Clearly more comfortable in her native tongue, she offers a brilliant solo vocal take in “Mae Preta”. At nearly five minutes, it’s a risky move coming as it does within the performance. But Serpa, a marvelously subtle vocalist, manages to maintain the moment throughout, seamlessly integrating the performance within the whole of the program.

Tackling a handful of standards (“Mood Indigo” and “‘Round Midnight” among them), the duo approach each with few melodic deviations. Instead, the focus is more on creating a mood, tapping into the underlying emotion of each piece without attempting to create a definitive performance of these oft-covered standards. On “‘Round Midnight”, Serpa struggles on several words, but manages to draw attention largely away from these missteps in the rising and falling of her voice as it dances with the melody, exploring its intricacies without being overly showy.

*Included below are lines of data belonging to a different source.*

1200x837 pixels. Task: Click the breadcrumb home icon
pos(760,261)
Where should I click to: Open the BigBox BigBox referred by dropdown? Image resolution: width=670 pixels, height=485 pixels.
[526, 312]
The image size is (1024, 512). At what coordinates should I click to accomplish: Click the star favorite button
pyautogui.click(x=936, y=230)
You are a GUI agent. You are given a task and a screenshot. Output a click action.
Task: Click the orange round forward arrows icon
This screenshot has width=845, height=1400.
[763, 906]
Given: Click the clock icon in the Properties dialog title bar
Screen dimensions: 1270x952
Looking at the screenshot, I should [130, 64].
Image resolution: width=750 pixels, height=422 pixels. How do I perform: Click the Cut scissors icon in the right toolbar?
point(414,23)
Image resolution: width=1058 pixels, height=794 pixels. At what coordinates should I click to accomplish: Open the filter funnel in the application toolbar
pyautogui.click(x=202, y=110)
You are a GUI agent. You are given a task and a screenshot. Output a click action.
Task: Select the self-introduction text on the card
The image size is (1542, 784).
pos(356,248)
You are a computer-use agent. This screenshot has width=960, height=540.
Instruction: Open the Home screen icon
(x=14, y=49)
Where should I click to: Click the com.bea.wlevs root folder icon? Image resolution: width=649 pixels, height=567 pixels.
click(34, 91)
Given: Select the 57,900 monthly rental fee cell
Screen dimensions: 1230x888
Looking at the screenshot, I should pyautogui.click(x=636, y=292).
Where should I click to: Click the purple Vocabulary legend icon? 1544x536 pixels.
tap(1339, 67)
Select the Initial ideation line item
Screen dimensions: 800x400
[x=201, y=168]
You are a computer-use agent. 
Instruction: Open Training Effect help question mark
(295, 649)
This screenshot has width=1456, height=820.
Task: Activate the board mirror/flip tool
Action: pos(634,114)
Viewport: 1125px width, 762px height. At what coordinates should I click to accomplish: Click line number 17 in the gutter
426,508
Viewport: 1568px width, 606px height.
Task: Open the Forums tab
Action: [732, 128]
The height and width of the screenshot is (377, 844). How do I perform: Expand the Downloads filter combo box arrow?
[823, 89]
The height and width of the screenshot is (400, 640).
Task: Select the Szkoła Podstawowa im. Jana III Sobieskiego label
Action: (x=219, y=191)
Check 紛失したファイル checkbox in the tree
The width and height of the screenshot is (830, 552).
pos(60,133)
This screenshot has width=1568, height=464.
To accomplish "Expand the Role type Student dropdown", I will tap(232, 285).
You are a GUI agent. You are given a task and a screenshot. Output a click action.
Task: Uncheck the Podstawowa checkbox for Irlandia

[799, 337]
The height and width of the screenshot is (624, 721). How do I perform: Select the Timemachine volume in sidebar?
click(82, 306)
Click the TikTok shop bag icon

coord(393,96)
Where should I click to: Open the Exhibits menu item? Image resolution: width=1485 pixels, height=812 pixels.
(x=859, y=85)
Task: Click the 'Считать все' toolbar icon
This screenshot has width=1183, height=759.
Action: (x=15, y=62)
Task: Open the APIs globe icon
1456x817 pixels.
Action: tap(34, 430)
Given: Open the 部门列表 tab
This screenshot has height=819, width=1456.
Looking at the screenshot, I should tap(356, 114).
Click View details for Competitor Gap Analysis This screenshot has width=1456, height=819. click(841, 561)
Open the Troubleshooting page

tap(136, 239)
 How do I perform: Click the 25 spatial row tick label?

It’s in this subtle exploration of the intersection of emotionality and musicality that Serpa and Blake find their greatest successes. By working with one another, on equal footing, one never overshadows the other, each in the service of the song rather than themselves. Quiet and introspective, only when the audience finally applauds at the conclusion of “I Can Sing A Rainbow” is the spell temporarily broken as the rest of the world once again makes its presence known. Kitano Noir is wonderfully hypnotic, the ideal late night listen.